Solem String Quartet: Rawsthorne and Other Rarities

review rawsthorne x1 cong

This is billed as a sequel to A Garland for John McCabe (DDA 25166), an affectionate tribute to McCabe that doubled as a sampler for various composers’ work. Apparently intended as the second disc in that set, this project grew to be a full album and is also dedicated to McCabe.

It features recordings of works by McCabe’s fellow composers, but it’s got a different air to the McCabe tribute, which was warm and affectionate; this is drier and more prickly, at least early on.

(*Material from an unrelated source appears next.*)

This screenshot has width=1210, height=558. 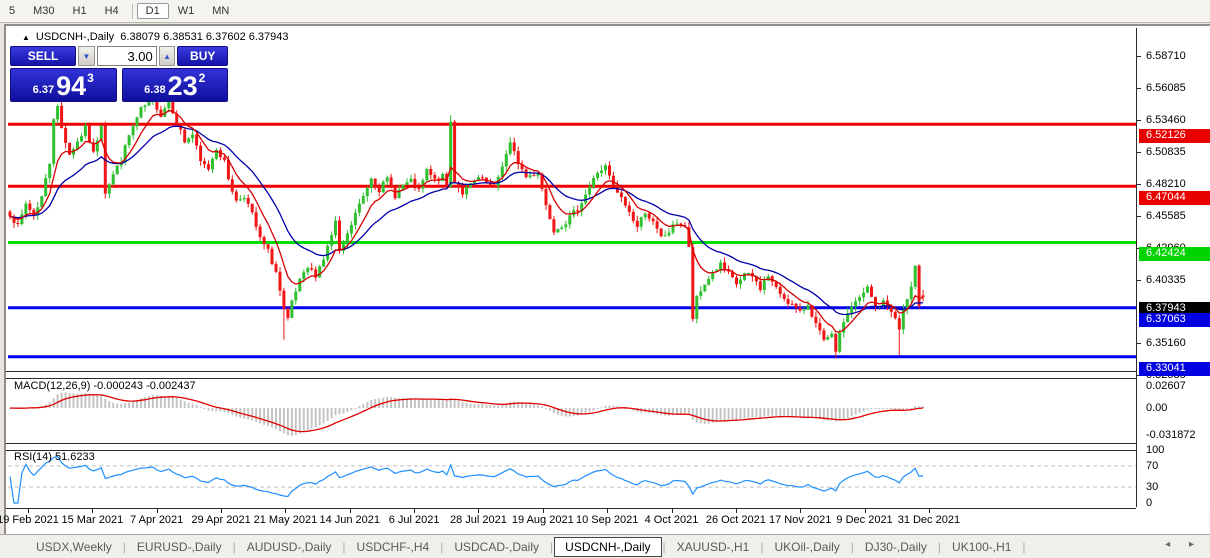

The sleeve notes say the disparate collection was inspired by recorder  player John Turner’s chance discovery of the manuscript of Alan Rawsthorne’s Chamber Cantata, long believed destroyed, in the Library of Congress, Washington DC.

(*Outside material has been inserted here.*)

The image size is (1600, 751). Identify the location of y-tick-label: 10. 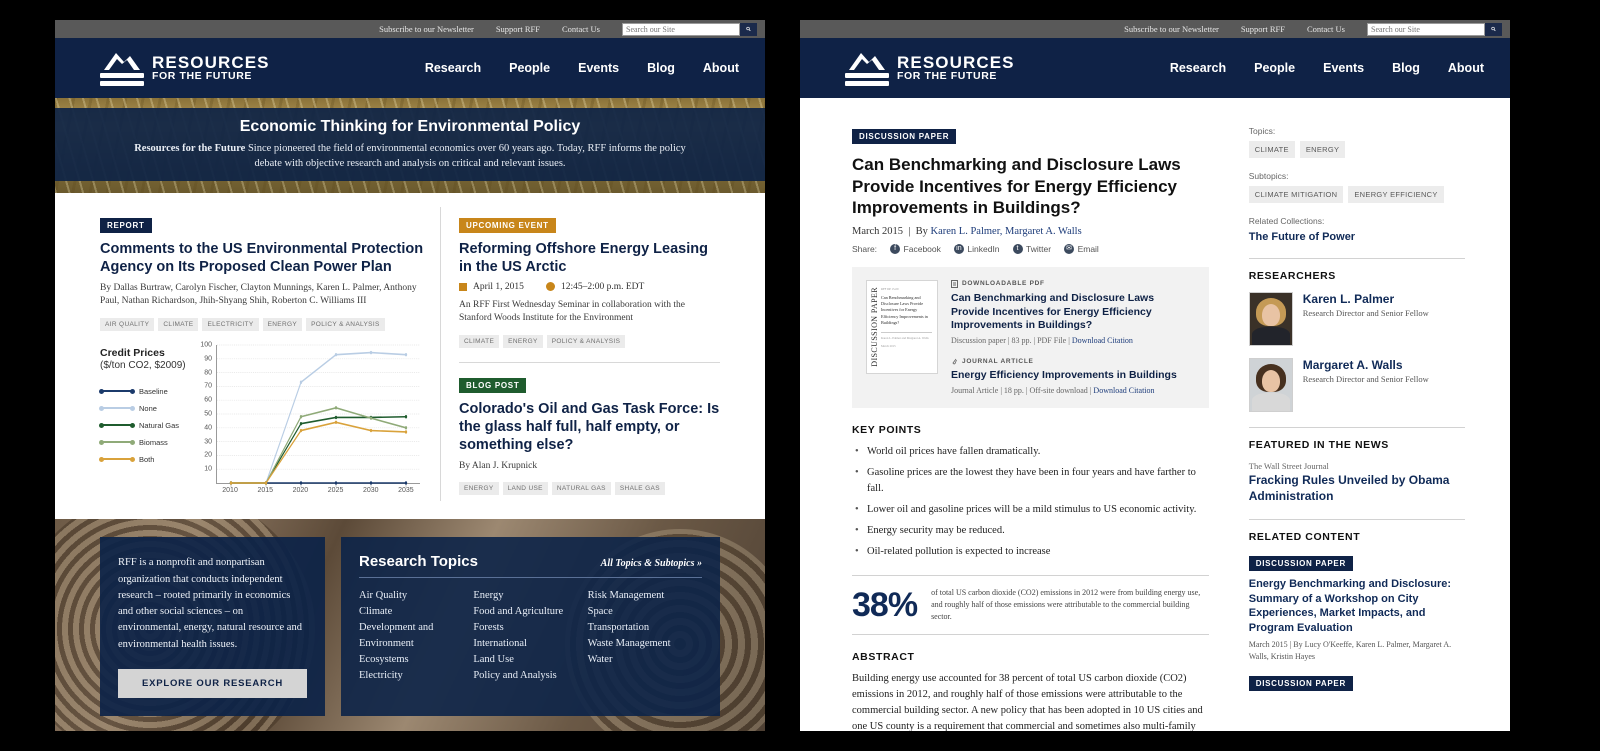
(208, 469).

This has been recorded with two other Rawsthorne rarities, one a version of the well-known Practical Cats (i.e. Old Possum’s Book of Practical Cats, later more profitably turned to music as Cats).

As a tribute to McCabe, the CD also includes two short pieces written in his memory by Malcolm Lipkin and David Ellis.

The CD opens with the Camber Cantata, which is prickly and dry, although it does have some lighter moments. It’s the kind of music that puts us in mind of stiff upper lips and starched collars, and English gents talking about the stock market.

Halsey Stevens’s Sonatina Piacevole lightens the mood and is rather jolly, with recorder and harpsichord. It’s a near relative of the courtly music you might hear in a 1950s Hollywood take on Henry VIII.

TS Elliott’s felines follow, the piece predating the famous musical by decades, commissioned for Edinburgh Festival in 1954. It’s just a reciter and piano, and it’s well done. As a piece commissioned for a one-off live performance for kids, it was perhaps never meant to have longevity as a recording, but it’s far from annoying. Post-puss entertainment is warmer and includes a short but charming piece from Vaughan Williams, with Turner on recorder for a world premiere, and The Little Linden Pipe, another short piece featuring Turner. The closer is Mount Street Blues, by Ellis and dedicated to McCabe, which would have fitted well on the A Garland For… CD.

It is a disparate collection, although this adds to its charm. After repeated plays we conclude the earlier section is more difficult, the cat poems never fail to please, and the subsequent sections are easier to listen to; perhaps too easy, as you start to miss the sharper sounds of the opening pieces. Many modern CDS we review lie unplayed thereafter, but we suspect this is one that, like the children’s setting of Old Possum’s Book of Practical Cats, will prove longer lasting in appeal.

This is out on Divine Art, DDA25169.